Question: If all the characters in string 1 appear in the order of the strings in another string,
Then, string 1 is called a substring of string 2.
Note that the character of a substring (string 1) must appear in string 2 consecutively.
Compile a function, enter two strings, calculate their longest public substrings, and print the longest public substrings.
For example, input two strings: bdcaba and abcbdab. Both bcba and bdab are their longest common substrings,
The output length is 4 and any substring is printed.
Analysis: finding the longest common substring (LCS) is a very classic dynamic planning question.
For the following analysis, see another blog.
Step 1. Describe a Longest Common subsequence
First introduce the nature of LCS problems: Note XM = {x0, X1 ,... Xm-1} and YN = {y0, Y1 ,..., Yn-1} is two strings,
Set zk = {z0, Z1 ,... Zk-1} is any LCS of X and Y, three properties can be obtained:
1. If the xm-1 = yn-1, then the zk-1 = xm-1 = yn-1, And the Zk-1 is an lcs of the Xm-1 and Yn-1;
2. If the xm-1 is not yn-1, then when the zk-1 is not xm-1, z is Xm-1 and Y LCs;
3. If xm-1 is less than yn-1, then when zk-1 is less than yn-1, z is the LCS of x and Yn-1;
Below is a simple proof of these properties derived from the above conditions:
1. if the zk-1 is not xm-1, then we can add the xm-1 (yn-1) to Z to get Z', so that we can get a length of X and Y is k + 1 of the Public substring Z '.
This is in conflict with Z whose length is K and LCs of X and Y. So there must be zk-1 = xm-1 = yn-1.
Since zk-1 = xm-1 = yn-1, if we delete the zk-1 (xm-1, yn-1) to get the Zk-1, Xm-1 and Yn-1, apparently the Zk-1 is a public substring of the Xm-1 and Yn-1, now we prove that the Zk-1 is Xm-1 and the Yn-1 of LCS. It is not difficult to prove it by using the reverse verification method. Suppose there is a Xm-1 and a Yn-1 with a public substring W longer than the K-1, then we add it to W to get W', then W' is the public substring of X and Y, and the length exceeds K, which is in conflict with known conditions.
2. Verify it by Reverse verification. If Z is not the Xm-1 and Y of LCS, there is a length more Than k W is the Xm-1 and Y of LCS, then W must also X and y of the public substring, in the known conditions, the maximum length of the Public substrings X and Y is K. Conflict.
3. The proof is the same as 2.
Step 2. a recursive Solution
Based on the above nature, we can come up with the following ideas:
Evaluate the two strings XM = {x0, X1 ,... Xm-1} and YN = {y0, Y1 ,..., Yn-1} LCS,
If the xm-1 = yn-1, then just get the Xm-1 and the Yn-1 of LCS, and add the xm-1 (yn-1) after it (the above properties 1 );
If the xm-1 is not yn-1, we obtain the LCS of Xm-1 and Y and the LCS of Yn-1 and x respectively, in addition, the long LCS of the two LCS is X and Y (the above properties are 2 and 3 ).
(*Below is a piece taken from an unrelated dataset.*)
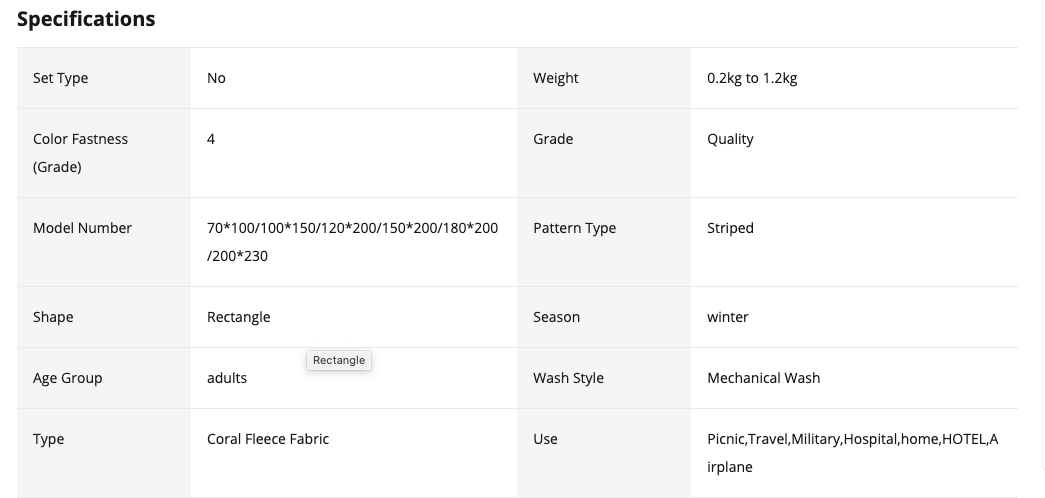
Task: Click the Age Group label
Action: (67, 378)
According to the above conclusions, the following formula can be obtained,
If we remember that the length of the LCS of string XI and YJ is C [I, j], we can recursively calculate C [I, j]:
/0 if I <0 or j <0
C [I, j] = C [I-1, J-1] + 1 if I, j> = 0 and xi = XJ
/MAX (C [I, J-1], C [I-1, J] If I, j> = 0 and xi = XJ
The above formula is not difficult to obtain using recursive functions. Naturally, we can see from the solution to the n-th question (question 100 of the 19th question series, such as Microsoft, v0.1) of the Fibonacci,
Direct recursion involves a lot of repeated computations. Therefore, it is more efficient to use the bottom-up and upward-loop solution.
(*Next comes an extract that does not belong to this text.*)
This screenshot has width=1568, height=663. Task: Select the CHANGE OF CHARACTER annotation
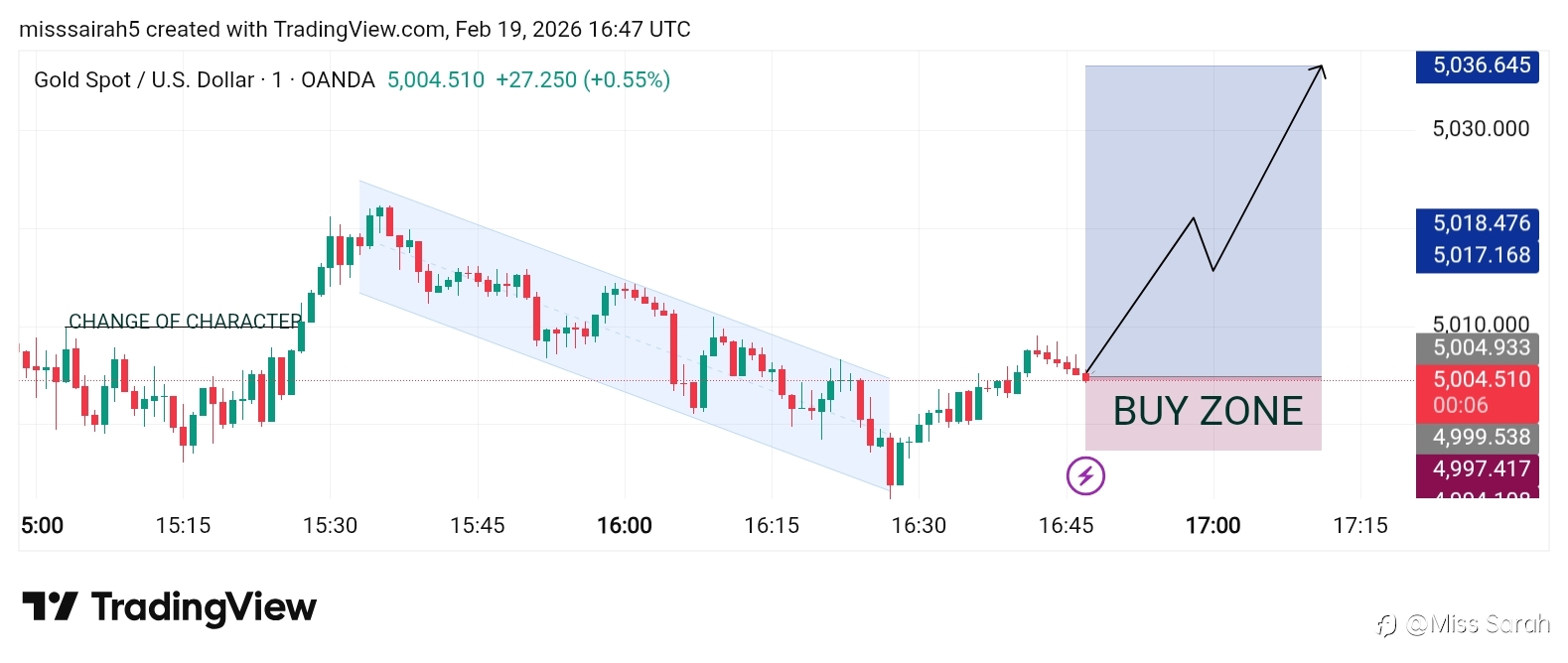[x=185, y=322]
In order to be able to use the idea of loop solution, we use a matrix (refer to lcs_length in the code at the end of the following section) to save the computed C [I, j],
When the subsequent computation requires the data, the data can be directly read from the matrix.
In addition, C [I, j] can be calculated from C [I-1, J-1], C [I, J-1] or C [I-1, J,
It is equivalent to moving one of the two in the matrix lcs_length from C [I-1, J-1], C [I, J-1] or C [I-1, J] to C [I, j],
Therefore, there are three different moving directions in the matrix: left, up, and top left. Only moving to the top left indicates that one character in LCS is found.
So we need to use another matrix (refer to lcs_direction in the code at the end of the following) to save the moving direction.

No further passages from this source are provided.